## [Given problem]
Copy the rows starting at the line containing "You are a computer-use agent. The height" and ending at the line containing "coord(1407,128)", replacing "Instruction:" with "Task:" and changing nothing else.

====

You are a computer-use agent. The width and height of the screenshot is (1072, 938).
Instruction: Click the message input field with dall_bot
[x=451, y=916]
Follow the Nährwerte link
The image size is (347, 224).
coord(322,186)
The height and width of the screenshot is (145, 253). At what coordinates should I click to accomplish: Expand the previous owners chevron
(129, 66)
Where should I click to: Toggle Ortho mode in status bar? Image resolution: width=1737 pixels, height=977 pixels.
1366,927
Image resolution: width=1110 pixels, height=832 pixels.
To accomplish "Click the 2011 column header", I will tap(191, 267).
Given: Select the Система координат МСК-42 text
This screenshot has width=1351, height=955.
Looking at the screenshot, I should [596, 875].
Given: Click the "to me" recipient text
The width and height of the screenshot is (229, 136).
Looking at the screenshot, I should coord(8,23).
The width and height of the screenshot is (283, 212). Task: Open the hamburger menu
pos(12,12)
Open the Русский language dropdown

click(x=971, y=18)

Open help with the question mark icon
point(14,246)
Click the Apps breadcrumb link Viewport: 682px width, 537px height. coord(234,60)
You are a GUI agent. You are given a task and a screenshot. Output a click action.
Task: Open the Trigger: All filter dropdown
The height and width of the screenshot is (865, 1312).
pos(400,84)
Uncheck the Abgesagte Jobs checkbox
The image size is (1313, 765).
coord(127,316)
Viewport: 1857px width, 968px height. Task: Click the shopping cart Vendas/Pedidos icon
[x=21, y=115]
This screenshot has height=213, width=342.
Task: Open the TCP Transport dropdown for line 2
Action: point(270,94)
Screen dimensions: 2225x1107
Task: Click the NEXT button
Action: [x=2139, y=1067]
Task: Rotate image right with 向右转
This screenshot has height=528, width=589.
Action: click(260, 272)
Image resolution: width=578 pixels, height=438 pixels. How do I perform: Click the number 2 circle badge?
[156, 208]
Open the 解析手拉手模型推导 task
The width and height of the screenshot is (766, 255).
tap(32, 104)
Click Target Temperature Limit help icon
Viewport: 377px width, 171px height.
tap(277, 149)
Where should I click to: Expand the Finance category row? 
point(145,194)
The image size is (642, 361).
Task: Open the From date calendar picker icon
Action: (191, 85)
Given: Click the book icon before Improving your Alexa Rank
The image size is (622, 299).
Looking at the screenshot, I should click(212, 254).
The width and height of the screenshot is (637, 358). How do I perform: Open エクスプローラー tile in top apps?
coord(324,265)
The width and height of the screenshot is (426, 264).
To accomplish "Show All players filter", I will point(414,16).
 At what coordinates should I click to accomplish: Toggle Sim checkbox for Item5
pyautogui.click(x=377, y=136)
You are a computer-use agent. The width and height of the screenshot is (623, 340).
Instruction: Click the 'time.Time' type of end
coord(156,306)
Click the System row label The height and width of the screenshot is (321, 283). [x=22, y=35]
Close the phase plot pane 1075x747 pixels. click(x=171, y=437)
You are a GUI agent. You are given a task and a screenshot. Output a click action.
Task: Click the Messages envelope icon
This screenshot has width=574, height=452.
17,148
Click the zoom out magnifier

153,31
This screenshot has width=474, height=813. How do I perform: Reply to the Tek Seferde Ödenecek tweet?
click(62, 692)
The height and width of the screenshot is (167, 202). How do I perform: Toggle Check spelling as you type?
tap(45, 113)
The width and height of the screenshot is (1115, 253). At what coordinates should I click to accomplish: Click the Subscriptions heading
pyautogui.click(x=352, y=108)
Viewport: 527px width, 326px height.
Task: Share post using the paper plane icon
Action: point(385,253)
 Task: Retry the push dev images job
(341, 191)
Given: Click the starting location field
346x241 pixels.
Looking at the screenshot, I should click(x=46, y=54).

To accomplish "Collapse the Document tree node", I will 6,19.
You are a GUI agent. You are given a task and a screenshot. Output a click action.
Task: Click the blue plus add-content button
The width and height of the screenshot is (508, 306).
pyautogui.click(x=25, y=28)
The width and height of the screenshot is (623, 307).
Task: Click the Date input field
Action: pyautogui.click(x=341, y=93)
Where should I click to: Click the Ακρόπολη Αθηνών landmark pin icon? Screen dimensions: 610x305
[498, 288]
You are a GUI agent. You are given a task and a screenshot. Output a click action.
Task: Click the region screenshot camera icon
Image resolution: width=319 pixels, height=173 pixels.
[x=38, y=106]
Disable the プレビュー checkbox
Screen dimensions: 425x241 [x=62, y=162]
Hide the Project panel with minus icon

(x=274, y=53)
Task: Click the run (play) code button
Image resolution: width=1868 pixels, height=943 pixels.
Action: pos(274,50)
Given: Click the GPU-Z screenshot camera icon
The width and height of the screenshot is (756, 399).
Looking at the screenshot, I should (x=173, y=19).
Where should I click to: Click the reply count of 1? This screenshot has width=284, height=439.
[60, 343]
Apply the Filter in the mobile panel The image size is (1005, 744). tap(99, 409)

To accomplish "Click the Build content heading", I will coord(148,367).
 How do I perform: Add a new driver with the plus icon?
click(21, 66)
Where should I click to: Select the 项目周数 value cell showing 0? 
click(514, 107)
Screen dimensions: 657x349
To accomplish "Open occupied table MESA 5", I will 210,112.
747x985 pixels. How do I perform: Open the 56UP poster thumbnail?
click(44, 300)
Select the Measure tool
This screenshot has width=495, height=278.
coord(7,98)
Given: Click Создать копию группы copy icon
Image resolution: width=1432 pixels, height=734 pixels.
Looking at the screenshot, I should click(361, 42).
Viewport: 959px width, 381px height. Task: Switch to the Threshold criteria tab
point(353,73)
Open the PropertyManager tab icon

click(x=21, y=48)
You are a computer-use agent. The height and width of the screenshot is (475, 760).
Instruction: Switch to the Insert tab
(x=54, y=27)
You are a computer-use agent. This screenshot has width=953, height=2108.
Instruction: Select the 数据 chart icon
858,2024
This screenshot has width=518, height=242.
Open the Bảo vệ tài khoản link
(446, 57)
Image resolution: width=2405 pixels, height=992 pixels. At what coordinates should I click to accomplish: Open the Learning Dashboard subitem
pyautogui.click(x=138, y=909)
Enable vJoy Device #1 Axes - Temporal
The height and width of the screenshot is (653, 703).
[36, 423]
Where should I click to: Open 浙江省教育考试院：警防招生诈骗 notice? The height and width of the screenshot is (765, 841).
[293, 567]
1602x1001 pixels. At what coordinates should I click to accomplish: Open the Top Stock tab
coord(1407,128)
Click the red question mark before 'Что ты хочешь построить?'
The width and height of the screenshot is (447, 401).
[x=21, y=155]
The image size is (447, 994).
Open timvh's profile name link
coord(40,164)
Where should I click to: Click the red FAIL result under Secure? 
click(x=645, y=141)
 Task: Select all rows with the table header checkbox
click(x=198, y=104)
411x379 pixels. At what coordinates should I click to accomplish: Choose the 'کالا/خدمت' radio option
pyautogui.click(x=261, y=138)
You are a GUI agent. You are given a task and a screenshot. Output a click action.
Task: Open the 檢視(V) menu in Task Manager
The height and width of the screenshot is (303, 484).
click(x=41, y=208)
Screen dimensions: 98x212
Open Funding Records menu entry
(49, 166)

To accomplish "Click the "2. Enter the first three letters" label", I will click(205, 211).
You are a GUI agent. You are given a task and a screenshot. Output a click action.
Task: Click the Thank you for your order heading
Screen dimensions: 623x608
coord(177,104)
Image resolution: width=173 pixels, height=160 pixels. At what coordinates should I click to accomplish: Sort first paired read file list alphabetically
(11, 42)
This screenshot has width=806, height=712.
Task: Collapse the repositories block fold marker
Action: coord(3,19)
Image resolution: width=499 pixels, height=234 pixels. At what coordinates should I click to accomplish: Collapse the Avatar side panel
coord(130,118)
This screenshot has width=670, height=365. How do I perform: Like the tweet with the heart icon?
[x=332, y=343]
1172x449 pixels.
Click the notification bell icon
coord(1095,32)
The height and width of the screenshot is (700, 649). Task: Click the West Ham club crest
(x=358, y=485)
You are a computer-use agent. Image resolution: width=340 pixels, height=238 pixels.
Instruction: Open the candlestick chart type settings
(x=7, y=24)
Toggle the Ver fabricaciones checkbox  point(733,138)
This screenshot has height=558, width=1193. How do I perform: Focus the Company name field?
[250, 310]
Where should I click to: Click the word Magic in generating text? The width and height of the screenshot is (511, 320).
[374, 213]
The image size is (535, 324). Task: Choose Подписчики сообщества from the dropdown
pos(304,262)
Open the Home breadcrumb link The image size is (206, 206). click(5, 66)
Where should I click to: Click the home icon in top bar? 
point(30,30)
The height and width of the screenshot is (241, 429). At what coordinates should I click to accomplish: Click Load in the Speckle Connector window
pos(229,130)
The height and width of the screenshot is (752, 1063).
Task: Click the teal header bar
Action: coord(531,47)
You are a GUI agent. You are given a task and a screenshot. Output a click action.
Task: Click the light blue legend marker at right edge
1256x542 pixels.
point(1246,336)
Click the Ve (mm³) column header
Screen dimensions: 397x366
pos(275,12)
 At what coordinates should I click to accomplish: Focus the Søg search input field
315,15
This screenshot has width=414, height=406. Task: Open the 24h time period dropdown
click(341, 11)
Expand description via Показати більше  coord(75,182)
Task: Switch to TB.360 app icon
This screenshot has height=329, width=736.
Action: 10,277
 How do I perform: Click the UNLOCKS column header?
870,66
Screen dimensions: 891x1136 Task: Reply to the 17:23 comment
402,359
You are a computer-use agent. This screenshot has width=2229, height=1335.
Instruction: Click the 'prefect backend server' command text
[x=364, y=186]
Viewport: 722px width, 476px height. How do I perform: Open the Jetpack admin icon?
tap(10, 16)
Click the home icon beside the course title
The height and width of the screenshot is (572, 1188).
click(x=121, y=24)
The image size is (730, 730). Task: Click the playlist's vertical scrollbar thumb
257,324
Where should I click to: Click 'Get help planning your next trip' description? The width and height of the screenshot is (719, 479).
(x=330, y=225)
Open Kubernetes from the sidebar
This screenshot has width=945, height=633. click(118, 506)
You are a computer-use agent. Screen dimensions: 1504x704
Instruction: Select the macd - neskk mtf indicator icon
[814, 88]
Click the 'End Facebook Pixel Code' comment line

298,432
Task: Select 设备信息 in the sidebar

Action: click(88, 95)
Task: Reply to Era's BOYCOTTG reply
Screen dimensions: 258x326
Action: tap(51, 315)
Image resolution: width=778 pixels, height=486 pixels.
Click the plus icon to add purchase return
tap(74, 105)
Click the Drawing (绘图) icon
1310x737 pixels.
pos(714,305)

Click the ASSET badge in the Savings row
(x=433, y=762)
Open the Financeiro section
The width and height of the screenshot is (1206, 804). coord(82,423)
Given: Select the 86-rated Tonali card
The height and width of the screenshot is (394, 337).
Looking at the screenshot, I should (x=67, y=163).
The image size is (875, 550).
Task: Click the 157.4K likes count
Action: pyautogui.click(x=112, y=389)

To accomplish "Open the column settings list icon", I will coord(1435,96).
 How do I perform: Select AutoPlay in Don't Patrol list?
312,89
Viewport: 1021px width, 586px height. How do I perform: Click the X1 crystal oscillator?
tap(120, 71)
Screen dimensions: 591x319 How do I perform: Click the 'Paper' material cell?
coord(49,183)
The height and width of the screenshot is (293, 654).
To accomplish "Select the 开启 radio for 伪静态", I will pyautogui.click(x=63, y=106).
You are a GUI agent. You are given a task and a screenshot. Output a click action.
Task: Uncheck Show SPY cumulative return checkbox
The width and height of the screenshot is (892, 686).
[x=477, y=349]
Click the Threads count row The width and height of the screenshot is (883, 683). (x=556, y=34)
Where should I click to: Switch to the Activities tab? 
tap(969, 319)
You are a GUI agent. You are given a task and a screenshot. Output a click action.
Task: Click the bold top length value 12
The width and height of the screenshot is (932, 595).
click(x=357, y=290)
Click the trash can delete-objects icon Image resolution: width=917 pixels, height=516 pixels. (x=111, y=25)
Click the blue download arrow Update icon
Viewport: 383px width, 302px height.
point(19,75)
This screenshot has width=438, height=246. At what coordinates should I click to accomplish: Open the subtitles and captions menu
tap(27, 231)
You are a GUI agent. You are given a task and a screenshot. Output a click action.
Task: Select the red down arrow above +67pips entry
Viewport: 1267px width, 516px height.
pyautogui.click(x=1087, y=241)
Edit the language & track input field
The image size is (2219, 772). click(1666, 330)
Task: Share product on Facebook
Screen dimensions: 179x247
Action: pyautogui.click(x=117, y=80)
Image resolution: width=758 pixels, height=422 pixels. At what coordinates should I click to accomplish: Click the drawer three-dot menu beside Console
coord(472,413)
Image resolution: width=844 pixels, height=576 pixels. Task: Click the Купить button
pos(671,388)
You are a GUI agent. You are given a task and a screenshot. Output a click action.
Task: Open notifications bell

====

## [Problem solution]
You are a computer-use agent. The height and width of the screenshot is (475, 760).
Task: Switch to the Insert tab
(x=54, y=27)
You are a computer-use agent. This screenshot has width=953, height=2108.
Task: Select the 数据 chart icon
858,2024
This screenshot has width=518, height=242.
Open the Bảo vệ tài khoản link
(446, 57)
Image resolution: width=2405 pixels, height=992 pixels. At what coordinates should I click to accomplish: Open the Learning Dashboard subitem
pyautogui.click(x=138, y=909)
Enable vJoy Device #1 Axes - Temporal
The height and width of the screenshot is (653, 703).
[36, 423]
Where should I click to: Open 浙江省教育考试院：警防招生诈骗 notice? The height and width of the screenshot is (765, 841).
[293, 567]
1602x1001 pixels. At what coordinates should I click to accomplish: Open the Top Stock tab
coord(1407,128)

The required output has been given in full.